The qualitative comments from families also emphasize the need for improved teaching and family preparation for spica cast treatment. In this study, there was no formalized standard educational program for families treated with a spica cast at our institution during the study period. Development of a formalized educational program involving nursing or social work may have better prepared the families for spica cast treatment and potentially decreased the overall negative impact of treatment on the family. In addition, assistance with obtaining special equipment, managing the patient in school, home healthcare, and a resource contact for follow-up questions would likely have been beneficial. Support groups of parents who have been through spica casting may also be helpful.
Limitations
Limitations of this study include the qualitative nature of studying impact on family and family functioning. We attempted to optimize the validity of our findings by utilizing previously validated instruments (IFS and FFFS) for the measurement of these domains. While these instruments have not been widely utilized within pediatric orthopaedics, they have been used in the study of other pediatric medical conditions.38,40,41,44 Nonetheless, it is difficult to determine whether the family was impacted by the physical spica cast itself, the injury itself, or a combination of both.

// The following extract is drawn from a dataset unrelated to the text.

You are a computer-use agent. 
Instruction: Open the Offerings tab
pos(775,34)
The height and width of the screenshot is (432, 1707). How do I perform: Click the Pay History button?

Another limitation given the retrospective nature of questionnaire distribution is potential response bias in the families who completed the questionnaires; however, we believe that this is limited given the excellent response rate among eligible patients (78%) observed. Lastly, as discussed earlier, this study only assessed the impact of one-and-a-half leg hip spica casting on family functioning. Larger comparative studies will be important to better clarify the differences in clinical outcomes and family burden of immediate hip spica casting, flexible intramedullary nailing, and submuscular plating in various clinical circumstances (e.g., high-energy versus low-energy femoral shaft fractures).
In conclusion, pediatric femur fracture and spica cast treatment have a major impact on family functioning, particularly in school age children and in families with working parents. Healthcare professionals should consider the impact of treatment on family functioning and recognize that each patient and family unit require education and varying levels of support. Education to families of children undergoing spica cast treatment may help prepare them for the various ways their household dynamics could be affected throughout their child’s treatment.